**Data shown:**
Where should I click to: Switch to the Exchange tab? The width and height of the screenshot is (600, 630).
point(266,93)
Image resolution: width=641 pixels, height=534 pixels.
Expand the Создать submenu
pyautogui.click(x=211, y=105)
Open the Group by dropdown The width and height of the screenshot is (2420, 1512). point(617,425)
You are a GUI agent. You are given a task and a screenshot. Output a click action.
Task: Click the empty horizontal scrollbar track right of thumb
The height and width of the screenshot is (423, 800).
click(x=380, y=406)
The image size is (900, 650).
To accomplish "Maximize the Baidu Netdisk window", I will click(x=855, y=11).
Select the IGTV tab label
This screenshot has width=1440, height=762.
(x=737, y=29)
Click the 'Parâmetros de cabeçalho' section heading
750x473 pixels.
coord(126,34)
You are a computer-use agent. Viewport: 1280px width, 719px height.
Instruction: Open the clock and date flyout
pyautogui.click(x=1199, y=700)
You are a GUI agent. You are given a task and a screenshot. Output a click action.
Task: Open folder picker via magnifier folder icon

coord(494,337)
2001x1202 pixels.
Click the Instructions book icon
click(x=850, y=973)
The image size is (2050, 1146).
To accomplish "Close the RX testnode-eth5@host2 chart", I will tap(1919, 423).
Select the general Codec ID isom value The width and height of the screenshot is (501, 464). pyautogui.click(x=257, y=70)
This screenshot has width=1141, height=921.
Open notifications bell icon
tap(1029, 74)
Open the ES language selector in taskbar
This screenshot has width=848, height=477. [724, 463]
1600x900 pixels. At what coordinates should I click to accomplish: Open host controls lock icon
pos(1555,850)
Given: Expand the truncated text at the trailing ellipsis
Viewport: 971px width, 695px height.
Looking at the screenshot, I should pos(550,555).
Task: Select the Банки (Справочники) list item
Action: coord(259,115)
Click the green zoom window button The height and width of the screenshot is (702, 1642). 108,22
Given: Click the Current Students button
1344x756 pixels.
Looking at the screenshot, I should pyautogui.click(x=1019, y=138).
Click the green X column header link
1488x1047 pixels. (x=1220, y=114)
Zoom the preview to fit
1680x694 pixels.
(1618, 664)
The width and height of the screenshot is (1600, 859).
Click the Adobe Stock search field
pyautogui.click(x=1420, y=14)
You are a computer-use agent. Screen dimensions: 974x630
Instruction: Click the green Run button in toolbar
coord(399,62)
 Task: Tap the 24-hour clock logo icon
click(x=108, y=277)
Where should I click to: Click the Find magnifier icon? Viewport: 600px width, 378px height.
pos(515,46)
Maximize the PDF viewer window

**Task statement:** Reproduce the records word for word, beginning with the line that contains "The image size is (900, 650)." and ending after the line that contains "pos(1555,850)".

**Complete output:**
The image size is (900, 650).
To accomplish "Maximize the Baidu Netdisk window", I will click(x=855, y=11).
Select the IGTV tab label
This screenshot has width=1440, height=762.
(x=737, y=29)
Click the 'Parâmetros de cabeçalho' section heading
750x473 pixels.
coord(126,34)
You are a computer-use agent. Viewport: 1280px width, 719px height.
Instruction: Open the clock and date flyout
pyautogui.click(x=1199, y=700)
You are a GUI agent. You are given a task and a screenshot. Output a click action.
Task: Open folder picker via magnifier folder icon

coord(494,337)
2001x1202 pixels.
Click the Instructions book icon
click(x=850, y=973)
The image size is (2050, 1146).
To accomplish "Close the RX testnode-eth5@host2 chart", I will tap(1919, 423).
Select the general Codec ID isom value The width and height of the screenshot is (501, 464). pyautogui.click(x=257, y=70)
This screenshot has width=1141, height=921.
Open notifications bell icon
tap(1029, 74)
Open the ES language selector in taskbar
This screenshot has width=848, height=477. [724, 463]
1600x900 pixels. At what coordinates should I click to accomplish: Open host controls lock icon
pos(1555,850)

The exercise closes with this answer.